角膜保護の目薬と殺菌の目薬についてはそこまでの差し心地の悪さなどは感じなかった。むしろ目が潤った感触になり、少し楽にさえなったかのように思えた。ところが、黄色いキャップがめじるしのミケランニ%については厄介だった。寝る前一回の点眼だからまだ良いが、とにかく目にしみるのだ。そのあたりについても確認をしないといけない。
「柳沼さん、柳沼文雄さん」
診察券を出してから五分も経たないうちに私の名前が呼ばれた。待合室に人が少なくソーシャルディスタンスを保つ上でもいいことだ。しかも待ち時間が少ないとなれば、さらに良い。
「まずは眼圧を測りますね」
女性に促されて、私は眼圧系の前へと腰をかける。眼球に空気が当たるあまり心地よくない感触を覚えたあと、検査機械をいじっていた女性が
「右十八、左十八ですね」
と告げた。前回の検査のときに比べてほとんど変化のない数字を前に、背筋が寒くなるのを感じた。こうして眼圧が下がらない間に、私の視野欠損は日々進行しているのだろうか。そんな私の心の動揺を知ってか知らずか、女性は笑顔のままで
「じゃあ今度は近くの視力を測りますね」
と告げた。近くの視力、という聞き慣れない言葉に戸惑いつつも、私は促されるままに椅子へと腰掛けた。手元には一冊の薄い本が手渡され、そこには様々な大きさのランドルト環、視力検査でいつも使われるあの輪っかが描かれていた。目と本の間に三十センチほどの距離を置きつつ、私は女性から指示されるままに穴の開いている方向を答えていく。下の方までひととおり検査を終えると本を閉じ、
「三日前からお変わりはありませんか?」
と尋ねてきた。
「はい。目の痛みは相変わらずです。それと、あのミケランっていう目薬はだいぶ目にしみますね」
「わかりました。ではその旨先生に伝えておきます。それじゃあ診察室の前でお待ち下さいね」
女性は告げると、私を診察室前の席へと促した。その後待つことおよそ五分。
「柳沼さん、柳沼文雄さんどうぞ」
薮先生の声が響いてきた。私が椅子に座ると、先生は部屋を暗くして顕微鏡を覗き込んだ。薮先生は私の目を顕微鏡で見ながら、
「眼圧は左も右も十八ですね。高いですね」
と言いつつ、私の瞳から何本かまつ毛を抜いた。
「眼圧を下げないと視神経がどんどん痛んでいくからね。十二か十三まで下げないとダメですからね」
薮先生はそう言い終わると、顕微鏡を覗き込むのをやめた。
「眼圧を下げる薬はどれもまぶしいという副作用はあるよ。でも眼圧が下がらない方がよっぽど困るからね。良薬は口に苦しと言うから、我慢しさし続けてくださいね。次は一週間後くらいにまた来てね」
薮先生はそう告げると、私のカルテを閉じた。どうやら、診療は終わりということらしい。
「それじゃあ、来週また眼圧の経過見るからね」
「あの……!」
私は声を上げた。
「どうしたんですか?」
薮先生はカルテに目を落としながらそう訊いてきた。
「私は、緑内障なんですか?」
私にとっては少なくとも非常に大事な質問だ。それを思い切ってぶつけてみた。すると薮先生は言った。

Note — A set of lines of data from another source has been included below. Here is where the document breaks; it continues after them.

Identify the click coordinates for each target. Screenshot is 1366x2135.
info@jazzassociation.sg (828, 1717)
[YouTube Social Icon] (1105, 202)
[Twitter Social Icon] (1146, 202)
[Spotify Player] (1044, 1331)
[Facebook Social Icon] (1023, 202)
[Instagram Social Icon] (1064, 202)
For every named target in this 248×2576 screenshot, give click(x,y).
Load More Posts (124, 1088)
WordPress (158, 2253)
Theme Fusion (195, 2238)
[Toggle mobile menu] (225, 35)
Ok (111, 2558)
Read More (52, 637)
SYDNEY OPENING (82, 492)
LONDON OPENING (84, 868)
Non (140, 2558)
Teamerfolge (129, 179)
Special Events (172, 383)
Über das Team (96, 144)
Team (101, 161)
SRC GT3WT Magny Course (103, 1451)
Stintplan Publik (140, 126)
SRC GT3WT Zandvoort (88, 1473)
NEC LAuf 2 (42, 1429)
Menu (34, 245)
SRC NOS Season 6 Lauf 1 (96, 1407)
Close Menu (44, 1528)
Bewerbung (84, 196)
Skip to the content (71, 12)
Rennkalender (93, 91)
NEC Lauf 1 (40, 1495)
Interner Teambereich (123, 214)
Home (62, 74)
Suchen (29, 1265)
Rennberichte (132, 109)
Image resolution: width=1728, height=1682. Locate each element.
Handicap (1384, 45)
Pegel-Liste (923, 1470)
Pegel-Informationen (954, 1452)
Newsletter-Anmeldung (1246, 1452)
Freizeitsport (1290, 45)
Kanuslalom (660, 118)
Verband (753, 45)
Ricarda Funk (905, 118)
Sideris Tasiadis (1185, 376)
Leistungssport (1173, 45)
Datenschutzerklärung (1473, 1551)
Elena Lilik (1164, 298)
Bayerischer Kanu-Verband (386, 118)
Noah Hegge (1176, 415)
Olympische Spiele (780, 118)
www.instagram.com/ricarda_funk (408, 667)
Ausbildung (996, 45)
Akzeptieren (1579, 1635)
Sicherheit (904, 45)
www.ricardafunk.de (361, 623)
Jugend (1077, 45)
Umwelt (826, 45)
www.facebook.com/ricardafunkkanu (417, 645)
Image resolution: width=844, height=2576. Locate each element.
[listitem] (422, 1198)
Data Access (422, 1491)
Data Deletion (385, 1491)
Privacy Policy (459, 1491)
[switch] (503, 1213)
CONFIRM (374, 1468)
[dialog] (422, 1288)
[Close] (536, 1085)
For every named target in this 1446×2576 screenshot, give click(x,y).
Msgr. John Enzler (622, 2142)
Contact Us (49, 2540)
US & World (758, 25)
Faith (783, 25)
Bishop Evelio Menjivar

「その診断も含めてじっくりと経過観察していきましょう。一ヶ月二ヶ月で何かが解決するって話じゃないからね。少なくとも、すぐに手術が必要という段階ではないから、安心してね」
安心できないからこそ訊いているのだが、薮先生には伝わっていないようだった。だが、私は通い続けなければならない。
「通いやすいかかりつけの眼科に通うことが大事です」
三日前、テレビで医師は確かにそう言っていた。通院をやめた先に待っているのは「失明」の二文字かもしれないのだ。